It appears that Gilotti asks the court to take judicial notice of the fact that MSI “and/or its agents” reported to FINRA the case number for Plaintiffs' complaint against MSI, the fact of its settlement, and the amount of the settlement. RJN 1. MSI did not object or respond to the RJN. However, Gilotti attached the BrokerCheck Reports directly to the RJN. Neither document was authenticated by anyone with personal knowledge or described in a declaration. Additionally, the document pertaining to Evans appears to be altered with redactions on multiple pages, with no explanation. See, e.g., RJN Ex. 1 at 1, 3, 4. Since there is no evidence to substantiate what the documents are, Gilotti's request for judicial notice is denied.
III.DISCUSSION
A. Legal Standards
“Nonparties seeking access to a judicial record in a civil case may do so by seeking permissive intervention.” San Jose Mercury News, Inc. v. U.S. Dist. Court, 187 F.3d 1096, 1100 (9th Cir. 1999). Rule 24(b) governs permissive intervention. It provides in relevant part that “[o]n timely motion, the court may permit anyone to intervene who . . . (B) has a claim or defense that shares with the main action a common question of law or fact.” Fed.R.Civ.P. 24(b)(1). “Generally, permissive intervention under Rule 24(b) requires ‘(1) an independent ground for jurisdiction; (2) a timely motion; and (3) a common question of law and fact between the movant's claim or defense and the main action.'” Blum v. Merrill Lynch Pierce Fenner & Smith, Inc., 712 F.3d 1349, 1353 (9th Cir. 2013) (quoting Beckman Indus., Inc. v. Int'l Ins. Co., 966 F.2d 470, 473 (9th Cir. 1992)). Additionally, while “[a] motion for permissive intervention pursuant to Rule 24(b) is directed to the sound discretion of the district court, ” San Jose Mercury News, 187 F.3d at 1100, Rule 24(b)(3) instructs that “[i]n exercising its discretion, the court must consider whether the intervention will unduly delay or prejudice the adjudication of the original parties' rights.” In the Ninth Circuit, “[a] third party seeking permissive intervention purely to unseal a court record does not need to demonstrate independent jurisdiction or a common question of law or fact.” Cosgrove v. Nat'l Fire & Marine Ins. Co., 770 Fed.Appx. 793, 795 (9th Cir. 2019) (citing Beckman, 966 F.2d at 473). “In ruling on a motion to intervene for this purpose, a court must evaluate whether the countervailing interests opposing public disclosure can overcome the presumption in favor of [the public's right of access to judicial records], ” including “balanc[ing] the public interest with potential prejudice to the parties and the other factors to be considered in deciding a permissive intervention motion.” Id. (citing San Jose Mercury News, 187 F.3d at 1102).
B. Discussion
In this case, Gilotti seeks to intervene solely for the purpose of unsealing the parties' settlement agreement. Essentially, the court must determine whether Gilotti satisfies the applicable requirements of Rule 24(b) and whether the settlement agreement should remain under seal. See San Jose Mercury News, 187 F.3d at 1101-03.

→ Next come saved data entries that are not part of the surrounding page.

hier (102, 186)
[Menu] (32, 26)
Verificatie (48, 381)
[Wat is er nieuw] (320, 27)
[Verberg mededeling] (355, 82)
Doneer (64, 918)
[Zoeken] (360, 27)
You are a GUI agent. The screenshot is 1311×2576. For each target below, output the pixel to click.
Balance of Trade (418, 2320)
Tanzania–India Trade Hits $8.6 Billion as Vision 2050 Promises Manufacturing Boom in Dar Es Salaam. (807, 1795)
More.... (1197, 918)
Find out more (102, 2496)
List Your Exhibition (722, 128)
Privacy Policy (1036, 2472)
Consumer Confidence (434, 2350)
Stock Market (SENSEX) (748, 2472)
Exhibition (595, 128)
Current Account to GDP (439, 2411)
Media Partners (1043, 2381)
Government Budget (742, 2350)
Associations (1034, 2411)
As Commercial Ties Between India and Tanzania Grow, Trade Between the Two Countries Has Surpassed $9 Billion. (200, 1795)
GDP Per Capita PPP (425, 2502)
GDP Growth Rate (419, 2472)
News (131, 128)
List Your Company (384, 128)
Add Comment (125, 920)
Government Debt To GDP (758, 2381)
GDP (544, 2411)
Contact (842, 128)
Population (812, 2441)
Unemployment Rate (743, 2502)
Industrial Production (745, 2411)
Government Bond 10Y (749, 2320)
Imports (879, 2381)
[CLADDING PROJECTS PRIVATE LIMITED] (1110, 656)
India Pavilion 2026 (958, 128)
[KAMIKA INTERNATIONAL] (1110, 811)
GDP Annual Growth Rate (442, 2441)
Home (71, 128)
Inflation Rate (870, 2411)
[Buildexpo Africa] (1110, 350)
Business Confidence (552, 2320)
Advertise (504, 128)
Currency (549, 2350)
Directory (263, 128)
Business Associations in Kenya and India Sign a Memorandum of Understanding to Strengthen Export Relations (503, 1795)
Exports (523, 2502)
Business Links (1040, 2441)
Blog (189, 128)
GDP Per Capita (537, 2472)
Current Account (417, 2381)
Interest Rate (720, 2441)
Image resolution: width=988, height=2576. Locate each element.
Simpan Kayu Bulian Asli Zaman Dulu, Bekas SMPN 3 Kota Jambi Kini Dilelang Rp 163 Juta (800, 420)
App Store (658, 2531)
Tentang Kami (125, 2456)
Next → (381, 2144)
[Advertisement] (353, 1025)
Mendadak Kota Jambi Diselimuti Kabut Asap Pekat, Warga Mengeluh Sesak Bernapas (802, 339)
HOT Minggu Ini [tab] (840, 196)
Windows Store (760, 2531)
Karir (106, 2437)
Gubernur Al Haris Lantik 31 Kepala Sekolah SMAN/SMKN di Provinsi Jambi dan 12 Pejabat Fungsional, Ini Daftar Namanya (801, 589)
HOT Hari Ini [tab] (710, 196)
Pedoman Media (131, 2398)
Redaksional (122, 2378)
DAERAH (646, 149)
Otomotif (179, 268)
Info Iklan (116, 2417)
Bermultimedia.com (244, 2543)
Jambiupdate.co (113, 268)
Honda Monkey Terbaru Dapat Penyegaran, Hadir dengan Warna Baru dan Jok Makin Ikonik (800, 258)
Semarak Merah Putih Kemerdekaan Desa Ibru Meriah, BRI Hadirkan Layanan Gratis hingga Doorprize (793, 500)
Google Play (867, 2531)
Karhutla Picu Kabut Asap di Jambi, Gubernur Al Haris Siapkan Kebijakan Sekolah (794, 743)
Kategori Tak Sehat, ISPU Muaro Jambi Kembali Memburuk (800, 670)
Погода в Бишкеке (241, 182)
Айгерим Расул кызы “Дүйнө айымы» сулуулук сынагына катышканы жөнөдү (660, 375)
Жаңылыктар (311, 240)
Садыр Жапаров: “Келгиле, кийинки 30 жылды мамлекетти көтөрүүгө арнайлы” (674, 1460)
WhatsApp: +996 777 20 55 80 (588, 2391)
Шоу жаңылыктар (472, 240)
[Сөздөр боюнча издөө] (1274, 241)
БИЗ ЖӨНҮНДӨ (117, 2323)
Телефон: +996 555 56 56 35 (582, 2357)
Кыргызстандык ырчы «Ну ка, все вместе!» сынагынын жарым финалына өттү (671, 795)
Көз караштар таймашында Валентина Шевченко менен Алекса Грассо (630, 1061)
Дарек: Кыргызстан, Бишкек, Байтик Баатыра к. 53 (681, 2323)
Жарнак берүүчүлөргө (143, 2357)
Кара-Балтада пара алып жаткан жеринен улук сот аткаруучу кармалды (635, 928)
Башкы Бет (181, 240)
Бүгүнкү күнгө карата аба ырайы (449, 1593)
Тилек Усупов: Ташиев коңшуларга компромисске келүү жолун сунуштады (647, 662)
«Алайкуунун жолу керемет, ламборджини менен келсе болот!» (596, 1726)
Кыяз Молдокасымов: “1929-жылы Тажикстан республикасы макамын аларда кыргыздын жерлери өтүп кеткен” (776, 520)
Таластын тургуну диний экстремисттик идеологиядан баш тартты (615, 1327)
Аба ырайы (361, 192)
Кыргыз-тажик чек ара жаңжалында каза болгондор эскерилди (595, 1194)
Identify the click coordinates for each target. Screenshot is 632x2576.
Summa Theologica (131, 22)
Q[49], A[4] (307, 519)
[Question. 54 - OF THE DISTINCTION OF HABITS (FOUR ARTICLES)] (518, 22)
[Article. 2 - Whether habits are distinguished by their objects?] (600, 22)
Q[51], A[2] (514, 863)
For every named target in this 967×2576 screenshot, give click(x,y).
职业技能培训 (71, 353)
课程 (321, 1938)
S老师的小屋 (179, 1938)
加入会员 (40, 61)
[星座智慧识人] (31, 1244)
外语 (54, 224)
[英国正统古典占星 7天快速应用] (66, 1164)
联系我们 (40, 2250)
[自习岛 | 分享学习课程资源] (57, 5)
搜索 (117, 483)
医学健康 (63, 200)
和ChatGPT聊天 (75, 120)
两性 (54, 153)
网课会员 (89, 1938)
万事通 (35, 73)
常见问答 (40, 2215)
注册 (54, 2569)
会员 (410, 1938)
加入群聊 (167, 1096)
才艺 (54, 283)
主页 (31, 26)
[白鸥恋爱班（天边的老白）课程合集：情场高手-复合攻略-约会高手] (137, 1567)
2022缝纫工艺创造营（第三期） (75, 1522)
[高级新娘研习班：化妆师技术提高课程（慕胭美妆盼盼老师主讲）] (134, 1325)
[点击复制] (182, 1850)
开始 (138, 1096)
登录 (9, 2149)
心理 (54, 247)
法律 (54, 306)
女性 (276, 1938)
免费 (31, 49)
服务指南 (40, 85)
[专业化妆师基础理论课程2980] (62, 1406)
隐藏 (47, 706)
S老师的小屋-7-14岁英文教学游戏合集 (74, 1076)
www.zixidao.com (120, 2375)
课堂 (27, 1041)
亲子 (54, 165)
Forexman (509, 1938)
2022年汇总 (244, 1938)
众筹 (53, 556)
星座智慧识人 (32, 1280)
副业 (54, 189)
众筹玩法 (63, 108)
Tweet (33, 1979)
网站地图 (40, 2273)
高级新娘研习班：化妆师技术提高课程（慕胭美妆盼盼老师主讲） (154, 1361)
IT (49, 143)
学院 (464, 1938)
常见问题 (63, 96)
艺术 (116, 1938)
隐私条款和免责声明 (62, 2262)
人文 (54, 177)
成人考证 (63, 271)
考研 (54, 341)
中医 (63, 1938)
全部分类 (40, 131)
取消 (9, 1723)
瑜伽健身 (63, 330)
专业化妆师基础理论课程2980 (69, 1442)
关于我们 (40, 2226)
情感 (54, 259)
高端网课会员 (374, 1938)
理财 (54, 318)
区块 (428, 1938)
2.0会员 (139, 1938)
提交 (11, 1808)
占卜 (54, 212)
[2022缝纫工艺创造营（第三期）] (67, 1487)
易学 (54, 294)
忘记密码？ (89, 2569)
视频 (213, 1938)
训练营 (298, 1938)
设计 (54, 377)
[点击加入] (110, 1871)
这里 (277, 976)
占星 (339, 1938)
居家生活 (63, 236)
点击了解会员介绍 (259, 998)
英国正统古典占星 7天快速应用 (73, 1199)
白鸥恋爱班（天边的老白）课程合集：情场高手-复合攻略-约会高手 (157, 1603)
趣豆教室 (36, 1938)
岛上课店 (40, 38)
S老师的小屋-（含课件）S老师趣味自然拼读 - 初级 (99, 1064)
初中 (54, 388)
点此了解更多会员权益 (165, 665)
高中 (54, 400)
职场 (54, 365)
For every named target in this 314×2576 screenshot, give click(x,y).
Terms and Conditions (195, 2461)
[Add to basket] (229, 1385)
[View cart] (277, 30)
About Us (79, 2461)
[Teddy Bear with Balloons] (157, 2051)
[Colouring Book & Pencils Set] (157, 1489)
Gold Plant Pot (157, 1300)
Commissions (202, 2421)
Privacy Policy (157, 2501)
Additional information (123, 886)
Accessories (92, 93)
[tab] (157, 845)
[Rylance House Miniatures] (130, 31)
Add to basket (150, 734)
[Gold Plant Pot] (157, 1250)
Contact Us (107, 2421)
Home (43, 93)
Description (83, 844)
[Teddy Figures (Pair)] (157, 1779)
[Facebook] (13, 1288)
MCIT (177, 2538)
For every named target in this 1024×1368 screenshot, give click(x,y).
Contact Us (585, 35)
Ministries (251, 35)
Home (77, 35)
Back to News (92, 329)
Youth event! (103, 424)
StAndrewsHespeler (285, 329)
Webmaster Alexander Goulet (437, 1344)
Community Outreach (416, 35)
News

Neither side addresses the timeliness of Gilotti's motion in their briefing. See id. at 1100-01 (analyzing timeliness of motion to intervene to challenge a protective order). They also do not discuss the Rule 24(b)(3) factors the court must consider in deciding the motion. See Cosgrove, 770 Fed.Appx. at 795 (remanding motion for permissive intervention to unseal for consideration of permissive intervention factors). Instead, the bulk of Gilotti's motion focuses on whether the settlement agreement should remain sealed.
For its part, MSI primarily argues that the motion should be denied because Gilotti cannot satisfy the commonality requirement of Rule 24(b). It also argues that Gilotti's motion is an improper motion for reconsideration of the court's July 8, 2019 sealing order that does not comply with the requirements of Local Rule 7-9. Neither argument has merit. As noted above, since Gilotti is moving to intervene to unseal a court record and not to litigate a claim on the merits, he need not demonstrate “a common question of law or fact.” See Cosgrove, 770 Fed.Appx. at 795 (citing Beckman, 966 F.2d at 473). Further, Rule 7-9 does not apply, since Gilotti is not a party to this action and is independently moving for relief. See Civ. L.R. 7-9(a) (providing that “any party may make a motion before a Judge requesting that the Judge grant the party leave to file a motion for reconsideration . . .” (emphasis added)).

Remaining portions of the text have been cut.